Find the point of intersection of the two diagonals. Actually you can cheat and just find the X-coordinate. If equation 1 is Y = m1X + b1 and equation 2 is Y = m2X + b2, then X = (b2-b1)/(m1-m2)
if this X is between x1 and x3 AND it is between x2 and x4, then the two diagonals cross and the quadrilateral is convex. If X = x1, x2, x3, or x4 then three points are collinear. Otherwise the quadrilateral is not convex.

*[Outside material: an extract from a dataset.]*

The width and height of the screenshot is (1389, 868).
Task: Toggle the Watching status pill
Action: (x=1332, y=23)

This method would easily lend itself to a monte-carlo method. I set up a quick Excel spreadsheet and ran 100 tests yielding 21%.

16

ntucker’s test for concavity is flawed, as it has a high false-negative rate. The problem is that you have to follow the points in the right order: Any four general points can form a non-concave quadrilateral, if you connect them in the wrong order. Likewise, SaintCad’s method (which I should have thought of myself: The original context for this question was whether the diagonals intersect) also depends on getting the points in the right order (and not, say, calling two opposite sides the two “diagonals”).

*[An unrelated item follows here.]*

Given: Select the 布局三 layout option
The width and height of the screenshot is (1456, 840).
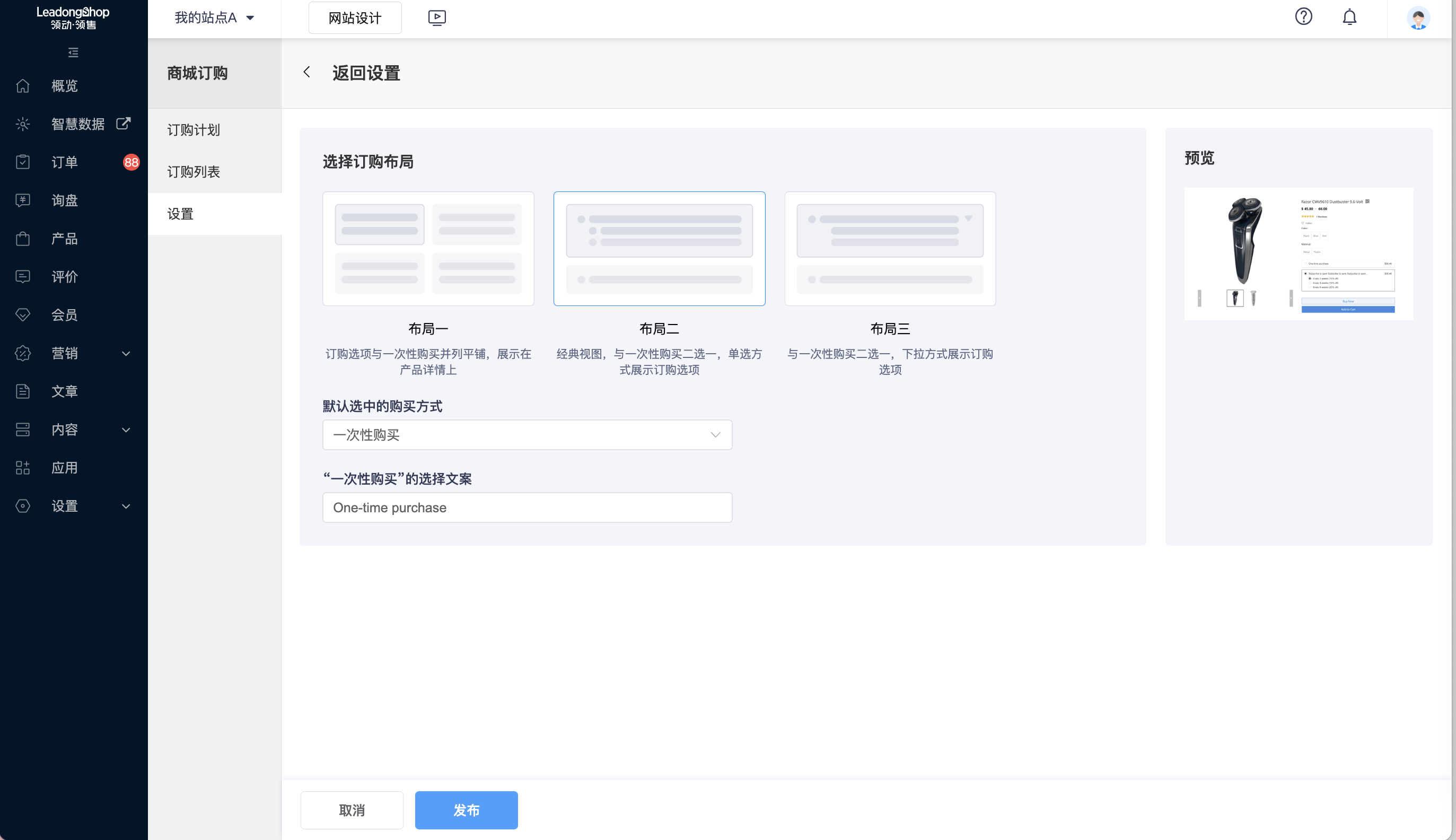Looking at the screenshot, I should click(890, 248).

However: Both methods have the same systematic error, and that error is calculable. There are 24 possible orderings of 4 points, and if the points form a convex quadrilateral at all, there are 8 different orderings which will work. Therefore, we should expect ntucker’s test to return “convex” one time out of every three true convex sets, on average. So the true probability would be the 50% I estimated. Likewise, SaintCad’s test should also return “convex” once per three convex samples (since 4 choose 2 = 3, but only one of those three choices is the true diagonals), so his value should also be an underestimate by a factor of 3. But ntucker used a much higher n, and posted his code, so I’m tentatively trusting his.

MaxTheVool’s method should be accurate as-is, and gets bonus points for the Monty Python reference. If I get a chance this afternoon, I’ll try it for confirmation.

17

I realized my flaw as I was lying in bed this morning. The concavity test code itself isn’t actually wrong, it just has the condition that you pass it ordered points, and my test program wasn’t ordering them. I’ve been trying to think of a good way to sort them, and really the only thing I’ve come up with so far is that as I’m picking points 4 through n, I should walk the list and try inserting the point in a spot that results in a set that passes the convexness test. I’m not sure this would work for n > 4, however.

18

Oh, and if I use a really low n like 100, my monte carlo result varies quite a bit. I’ve gotten as high as 24%. So I suspect that if SaintCad ran his test with a much higher n, the result would be closer to mine, as our tests should be equivalent.

19

Well, I hacked my code to make it try the final randomly-chosen point in first, second, third and fourth position, and it printed out “Chronos is a pretty smart guy.”

Ok, it actually printed out “convex = 49998869 out of 100000000.” But we know what it really meant to say…

20

If you find the convex hull of the 4 points, and it consists of 3 points, then the 4th point is definitely in the interior of the triangle defined by the 3 points of the hull.